__Your instructions__.
Within the entries below, find each line containing the word "accomplish" and copy it.
Raw data below:
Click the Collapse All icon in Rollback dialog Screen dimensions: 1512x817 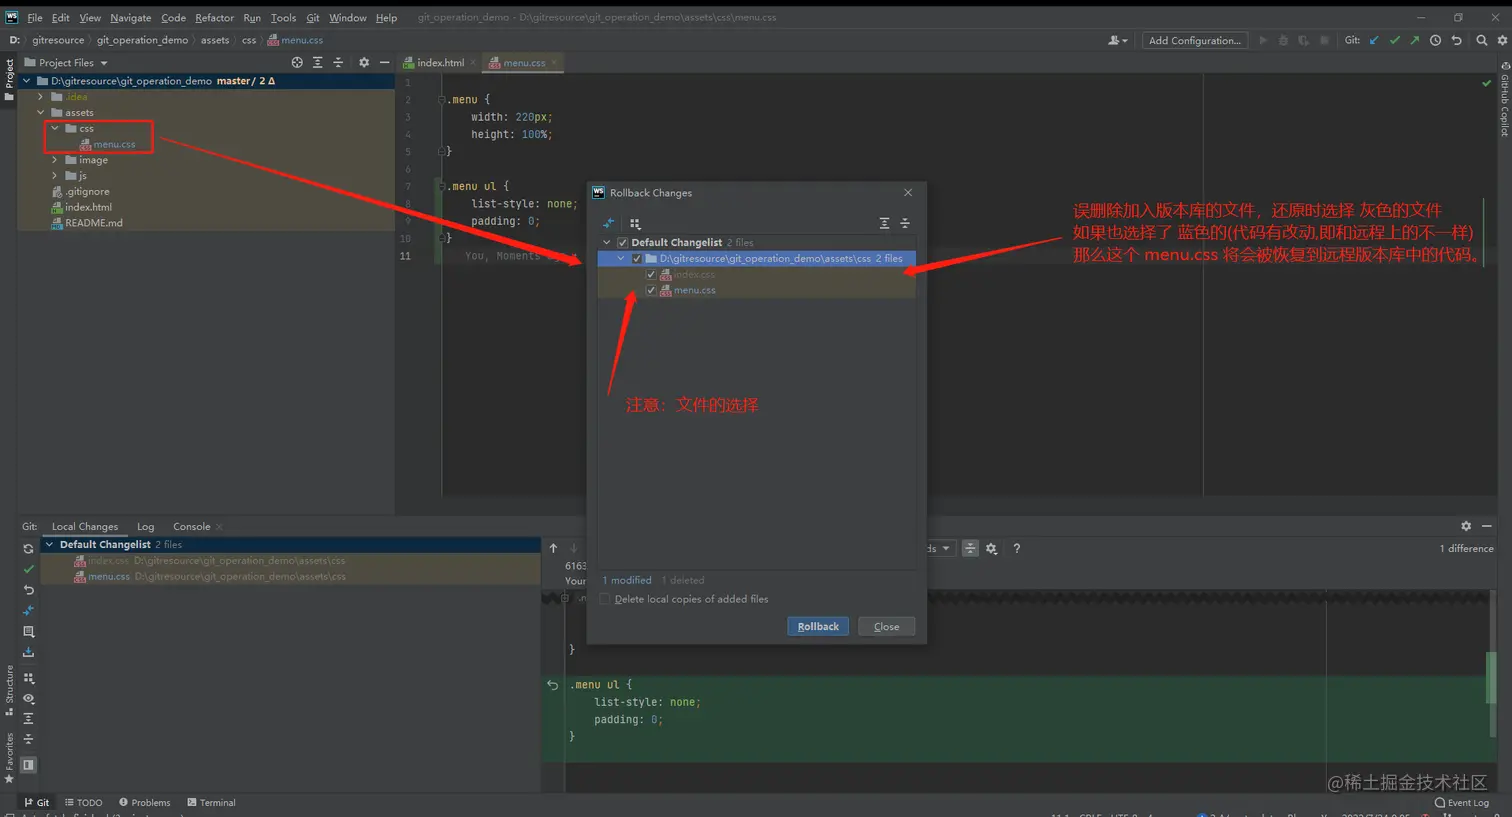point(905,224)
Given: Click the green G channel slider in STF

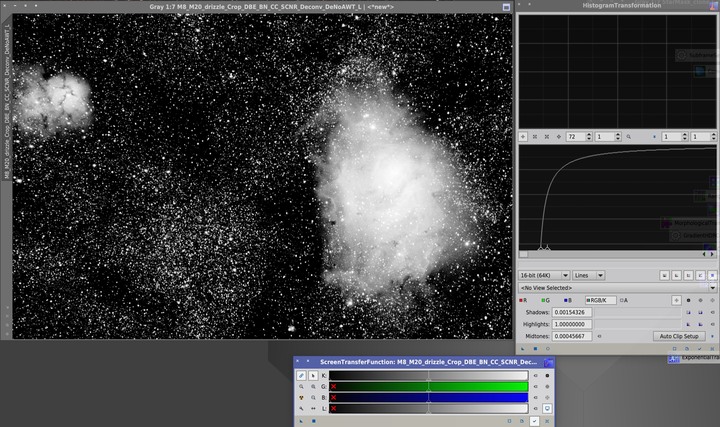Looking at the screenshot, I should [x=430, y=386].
End of Raw data.
Raw data below:
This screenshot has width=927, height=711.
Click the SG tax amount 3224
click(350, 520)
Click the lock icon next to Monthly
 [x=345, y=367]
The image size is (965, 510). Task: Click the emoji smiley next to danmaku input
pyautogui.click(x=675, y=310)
End of Raw data.
Raw data below:
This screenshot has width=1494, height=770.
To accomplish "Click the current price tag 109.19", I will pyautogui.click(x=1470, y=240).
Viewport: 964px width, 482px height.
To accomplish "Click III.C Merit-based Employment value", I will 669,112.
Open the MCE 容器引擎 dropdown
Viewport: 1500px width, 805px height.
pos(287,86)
End of Raw data.
__Answer below__.
To accomplish "Click the current price tag 109.19", I will pyautogui.click(x=1470, y=240).
To accomplish "Click III.C Merit-based Employment value", I will 669,112.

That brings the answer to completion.